> Enunciado:
Dê a continuação da publicação do blogue sobre a entrada de António G. Carvalho na Tabanca Grande, a partir da última frase apresentada.

> Texto do exercício:
•••
Último poste da série de 13 DE FEVEREIRO DE 2022 > Guiné 61/74 - P22994: Parabéns a você (2036): Miguel Rocha, ex- Alf Mil Inf da CCAÇ 2367/BCAÇ 2845 (Olossato, Teixeira Pinto e Cacheu, 1968/70)

segunda-feira, 25 de outubro de 2021

Guiné 61/74 - P22661: Tabanca Grande (527): António G. Carvalho, a viver em Ponta Delgada, ex-fur mil op esp, CCAÇ 2592 / CCAÇ 14 (Bolama e Cuntima, 1969/70). É Deficiente das Forças Armadas. Senta-se no lugar nº 853, à sombra do nosso poilão



Foto nº 1 > Guiné > Bolama >  Centro de Instrução Militar > CCAÇ 2592 / CCAÇ 14 > 1969 > Da esquerda para a direita, os furriéis milicianos Eduardo Estrela, o Manuel Ramos Marques Cruz (, de Vila Real de Santo António, já falecido) e o  António G. Carvalho.


Foto nº 2 > Guiné > Região do Oio > Sector de Farim > Cuntima  > CCAÇ 2592 / CCAÇ 14 > 1969 > "Eu e dois soldados da etnia Felupe (esta etnia era canibal, mas estes diziam que já tinham deixado de ser), que faziam parte da nossa companhia. No mês de Novembro de 1969 (penso), fizeram queixa ao gen Spinola, dizendo que tinham ido para o exército, para aprender armas de branco para defender as suas famílias que estavam em S. Domingos, por isso não queriam ficar em Cuntima e realmente foram logo transferidos.


Foto nº 3 > Guiné > 
Região do Oio > Sector de Farim > Cuntima  > CCAÇ 2592 / CCAÇ 14 > Em Cuntima. Eu e o vagomestre Germano (do Porto). A inscrição que está no pedestal é de uma das  companhias que  esteve  aqui, a  CCAÇ 1789, do BCAÇ 1932 (1967/69), mobilizado pelo RI 15 (Tomar). A CCaç 2592 (futura CCAÇ 13) foi colocada  em 6 de novembro de 1969, em Cuntima, a fim de substituir a madeirense CCaç 2529 como força de intervenção e reserva do BCaç 2879,

Este vagomestre mandava fazer muitas vezes bife com batatas fritas, e sempre servia uísque, quando estavámos em Portalegre, no IAO. Grande Germano.

Fotos (e legendas): © António G. Carvalho (2021). Todos os direitos reservados. [Edição e legendagem complementar: Blogue Luís Graça & Camaradas da Guiné]


1. Mensagem de António Manuel Gaspar de Carvalho, novo membro da Tabanca Grande, nº 753:


Data - domingo, 24/10, 21:10 (há 16 horas)
Assunto - Blogue 


Olá, boa noite,  Camaradas.

Terei muito gosto em pertencer como elemento activo na tertúlia.

Pertencia à CCAÇ 2592, ao que depois se veio a formar a CCAÇ 14, não foi rendição individual

Como diz o Estrela (eu já não me lembrava), pertencia ao 3.º pelotão, cujo alferes era o Azevedo.
•••
> Os dados:
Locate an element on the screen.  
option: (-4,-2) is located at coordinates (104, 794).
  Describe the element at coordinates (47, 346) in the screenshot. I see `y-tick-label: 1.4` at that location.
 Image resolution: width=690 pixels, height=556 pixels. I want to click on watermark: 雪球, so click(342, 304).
•••
> Resposta ao problema:
Para não ficar pesado irei enviando fotos com algumas legendas. A foto n.º 1  foi tirada em Bolama, alguns dias antes de termos sido atacados (com mísseis) a partir de S. João, cujo comandante do IN (soube-se depois) era o 'Nino' Vieira, que certamente sabem, tinha sido cabo do exército Português.

Sou António Manuel Gaspar de Carvalho. (agora escolham o nome que pretendem usar). Actualmente sou 2.º Sarg. DFA

Na altura do embarque no navio Niassa, penso que a 24 de Maio de 1969,  era Furriel Miliciano com a especialidade de Operações Especiais (Ranger), 1.º Classificado do 3.º turno de 1968, o 2.º Classificado foi o Humberto Reis, penso que da CCAÇ 2590 / CCAÇ12

No dia 2 de Março de 1970, por volta das 9 da manhã, em Cabele Uale caí numa mina antipessoal, com amputação abaixo do joelho), depois contarei a história.

Regressei a 11 de Abril de 1970, por evacuação, com destino ao HMP, após 38 dias de férias no HM 241, em Bissau

Abraço
AC

PS - Seguem também as fotos n.ºs 2 e 3


António Manuel Gaspar Carvalho (foto gentilmente cedida pelo seu amigo e camarada da CCAÇ 2592 / CCAÇ 14,  Edurado Estrela, ex-fur mil at inf (que esteve em Bolama e Cuntima, 1969/71) 


2. Através do Formulário de Contacto do Blogger,  o nosso camarada António G. Carvalho tinha-nos mandado a seguinte mensagem, sucinta, com data de sábado, 23/10, 17:23


"Estive na CCaç 14, furrriel, ferido em combate, tenho algumas fotos, como faço?
Cumprimentos,
António G. Carvalho"

3. Resposta do nosso editor LG, na mesma data, às 17h23:


António: Sê bem vindo. Gostaria de te ter aqui ao lado do teu camarada Eduardo Estrela, que é do meu tempo (eu sou da CCAÇ 12, Contuboel e Bambadinca, 1969/71). Manda duas fotos tipo passe, uma atual e outra do tempo da Guiné. Diz mais qualquer sobre ti. Terei muito gosto em apresentar-te à Tabanca Grande: somos já dois batalhões...

As fotos têm que vir digitalizadas (passas-as pelo scan), com legendas (data, local, etc.). E com boa resolução... Mantenhas. Um alfabravo. Luis Graça

4. Logo a seguir o Carlos Esteves Vinhal escreveu-lhe (e ele respondeu logo, na volta do correiro, vd. ponte 1, acima):

Data - Sábado, 23/10, 20:03
Assunto - Contacto com o Blogue Luís Graça & Camaradas da Guiné

Caro camarada António Carvalho: Uma vez que já temos na tertúlia um camarada António Carvalho, por favor diz-nos o teu nome do meio. 

Entretanto, muito obrigado pelo teu contacto. Se aceitares a nossa proposta, teríamos muito gosto em receber-te como elemento activo da tertúlia do nosso Blogue.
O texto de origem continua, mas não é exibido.